May Brent crude futures, which began trading on Tuesday, advanced 1.8% to US$99.7 by 07:34 GMT after briefly touching US$100. The benchmark touched a seven year high of US$105.79 after Russia’s invasion of Ukraine began last week.
US West Texas Intermediate (WTI) April crude futures rose 1.6% to US$97.28. That contract touched a high of US$99.10 a barrel the previous day, and had settled up more than 4%.
Concerns over tightening supplies drove prices higher as peace talks between Russia and Ukraine on Monday ended with officials heading back to capitals for further consultation, suggesting conflict resolution is not imminent.
Major energy companies, including BP, Shell, Ørsted and Equinor have announced plans to exit Russian operations and joint ventures.

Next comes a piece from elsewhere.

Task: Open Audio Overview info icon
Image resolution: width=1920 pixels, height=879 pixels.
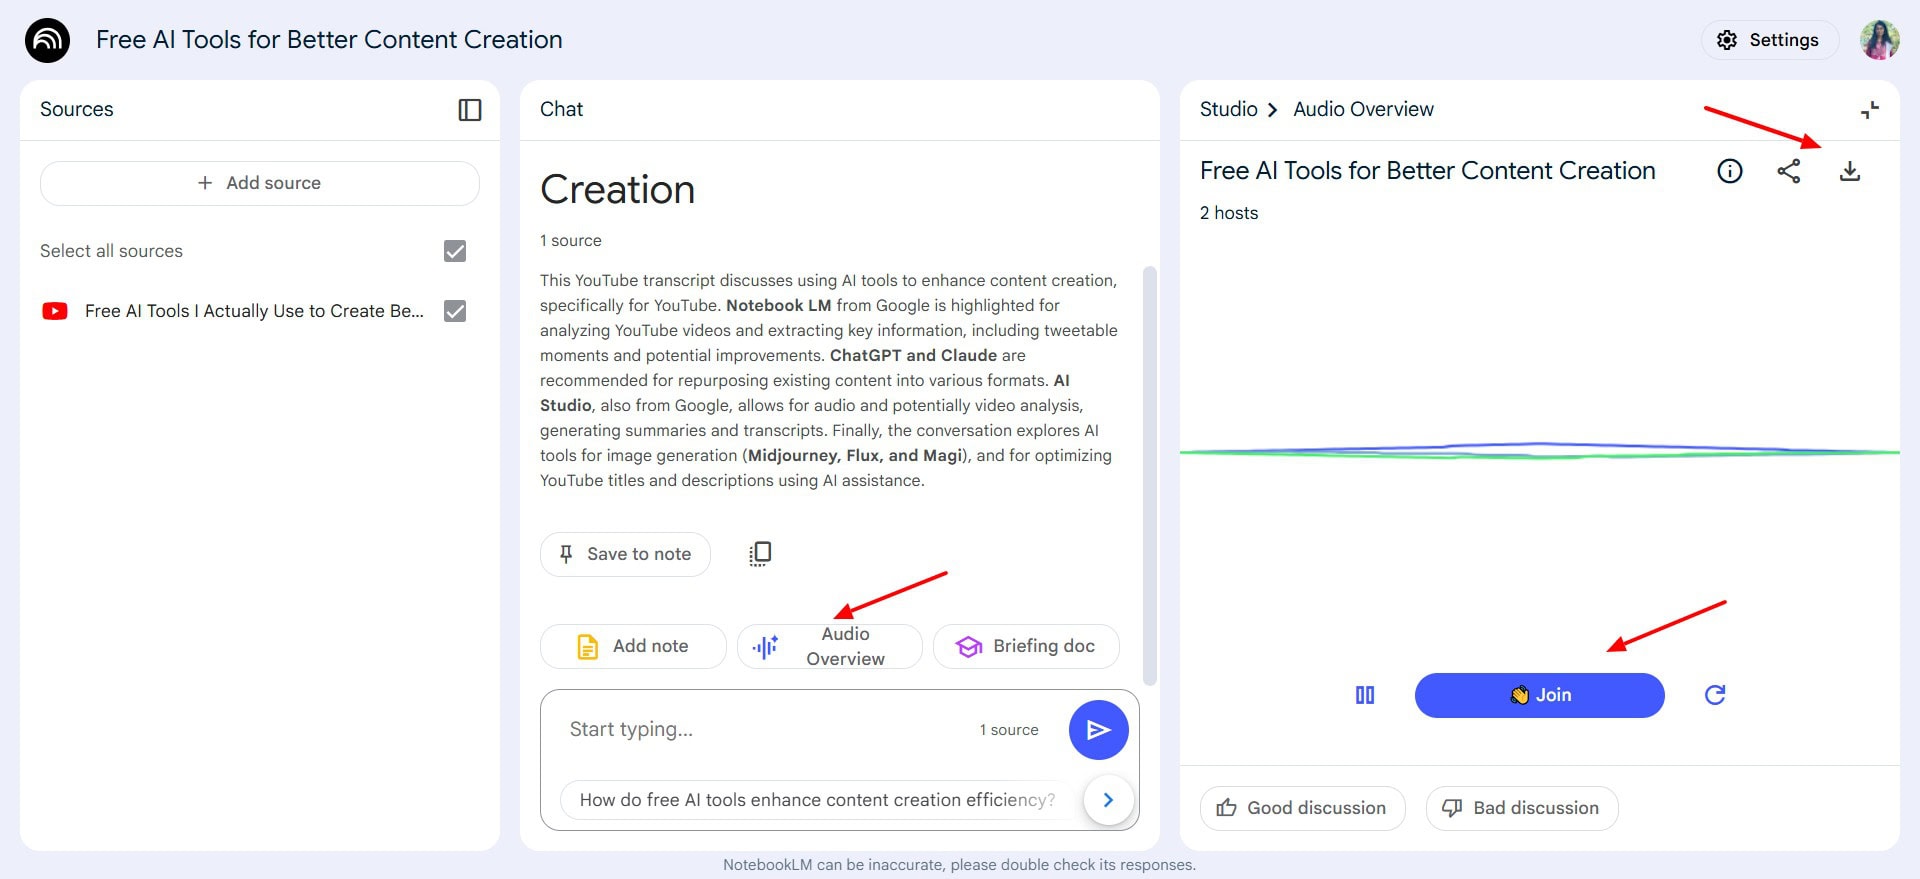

The International Energy Agency (IEA) is set to hold an extraordinary ministerial meeting on Tuesday to discuss what role its members can play in stabilising oil markets.
Russia, which calls its actions in Ukraine a ‘special operation’, exports 4 to 5m barrels per day of crude oil, and 2 to 3m barrels per day of refined products.
The Organization of the Petroleum Exporting Countries (OPEC) and other producers, including Russia, will also meet on Wednesday and are anticipated to maintain a gradual increase to supplies.